Bandeau d'entête





Photographies > Patrice Monchy, Paris le 11 janvier 2015
Ce n’est pas le monde, ce n’est pas la foule, c’est une marée humaine. Une marée comme les côtes normandes n’en connaîtront jamais. Une belle marée sans vague, ni rouleau, accompagnée par moments par des crépitements d’applaudissements se déplaçant à la manière d’un orage de grêle. Au centre de ce rassemblement humain, composé de femmes et d’hommes de différentes confessions et sans confession, se dresse un Everest « A la gloire de la République française » bafouée. Statue escaladée par tant de jeunes, recouverte de drapeaux, de banderoles, de bannières, d’affiches... destinés à glorifier une unité nationale pour faire face à l'adversité intégriste. Un morceau de tissu blanc a retenu mon attention ; criblé de taches de peinture rouge, sur lequel est inscrit la devise de la République française « Liberté, Égalité, Fraternité », accroché sur une baguette de bambou, déchiré sur ses franges et balancé de gauche à droite au-dessus des têtes. C’est d’une simplicité éblouissante et d’une force prodigieuse. Il y a aussi des élans d’affection envers la police… La loi du 13 novembre 2014 est tout de même un nouveau coup porté à nos libertés fondamentales. Je l’ai constaté en venant à Paris, ce dimanche. Le jeune gendarme, en civil, s’est rapidement joint à la conversation, en montrant son badge « gendarmerie nationale », en lisant sur son portable la liste des effectifs policiers postés à Paris pour la journée, confondant rafle et interpellation et se réjouissant que pour certaines infractions, le passage par un juge n’est plus nécessaire. Benjamin Franklin écrivait en 1755 que « ceux qui renoncent à une liberté essentielle pour obtenir un peu de sécurité temporaire ne méritent ni liberté, ni sécurité ».

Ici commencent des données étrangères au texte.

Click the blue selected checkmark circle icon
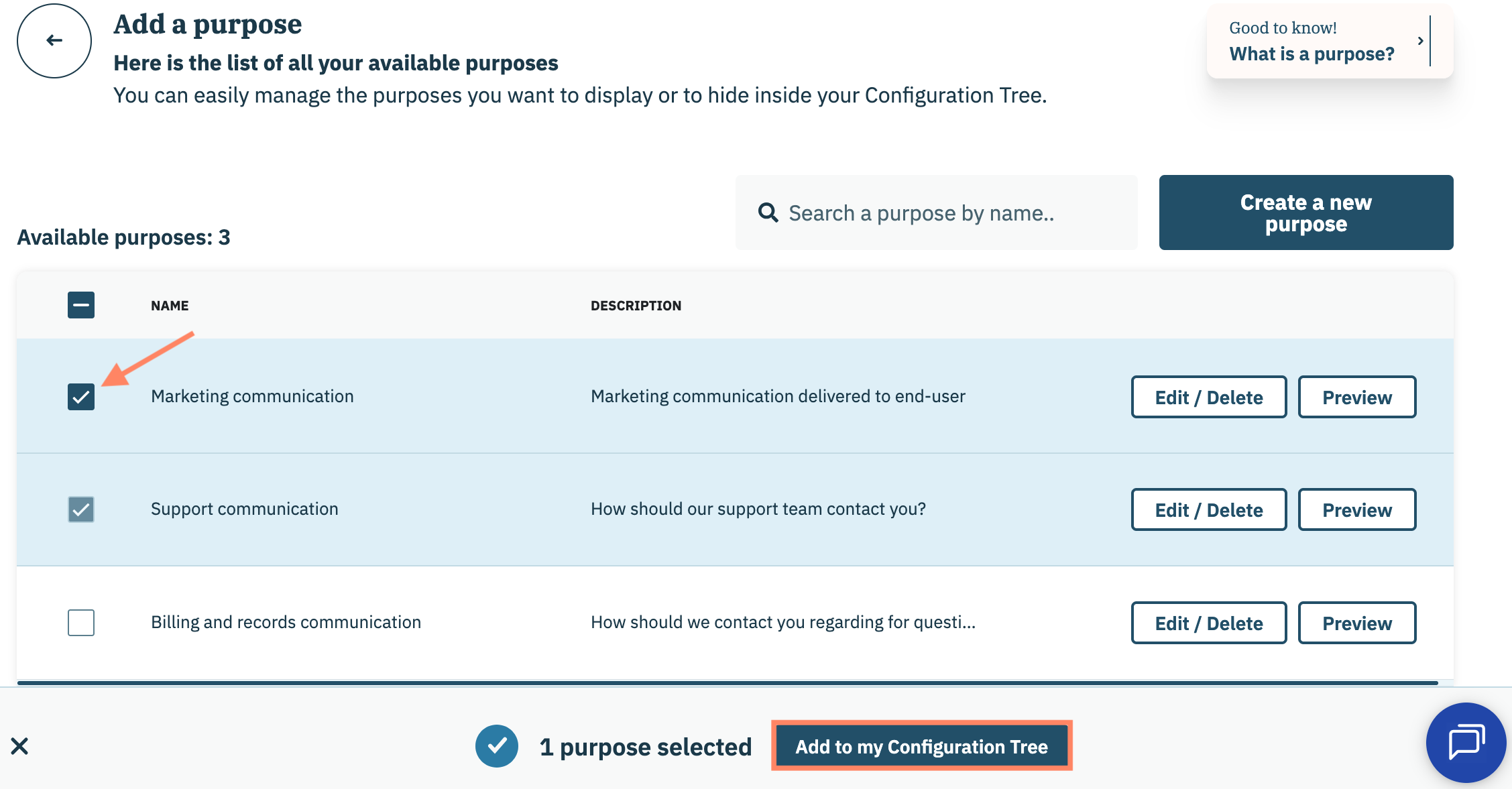The width and height of the screenshot is (1512, 789). [x=497, y=746]
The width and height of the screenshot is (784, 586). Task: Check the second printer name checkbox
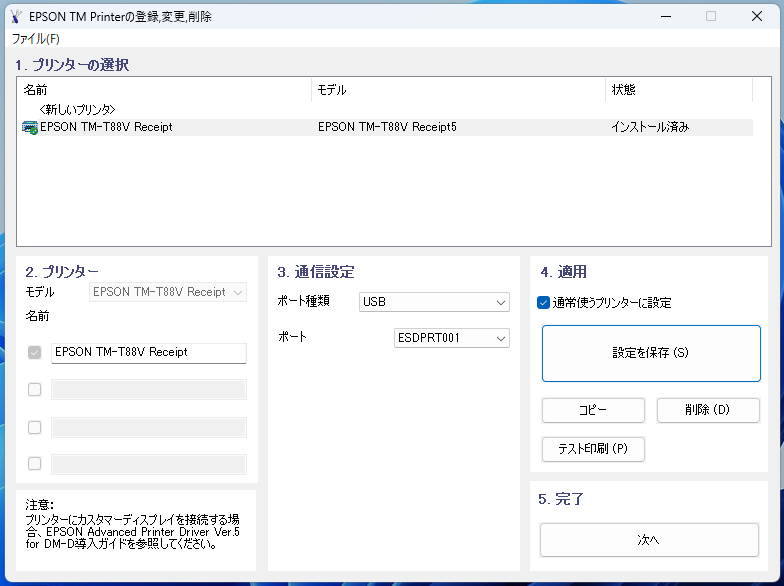click(x=35, y=390)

Vers 15 heures, cette assemblée souhaite, dans un mouvement d’ensemble, se diriger vers la place de la Nation. Mais cette impulsion est convertie rapidement en marche immobile. Pourquoi chercher à se diriger vers la place de la Nation alors qu’à cet instant même, nous sommes la Nation, nous sommes un Peuple. Aussi, se forment des files indiennes cherchant une « porte de sortie » jusqu’au blocage provoqué par les flux montants et descendants. Dans l’histoire, nous avons eu Henri IV et son panache blanc. Dimanche, un leader éphémère a roulé son affiche « je suis Charlie ». Armé de son panache (de papier) blanc, il a indiqué, dans le calme, la direction à suivre. Sans bousculade, face à la foule qui piétine dans une petite rue, a été entonné un « faites demi-tour ». Les derniers devinrent les premiers. Comme une retenue d’eau que l’on libère, l’élan fantastique se répand dans le quartier dans une multitude d’individualités prêtent à lutter contre l’imbécillité.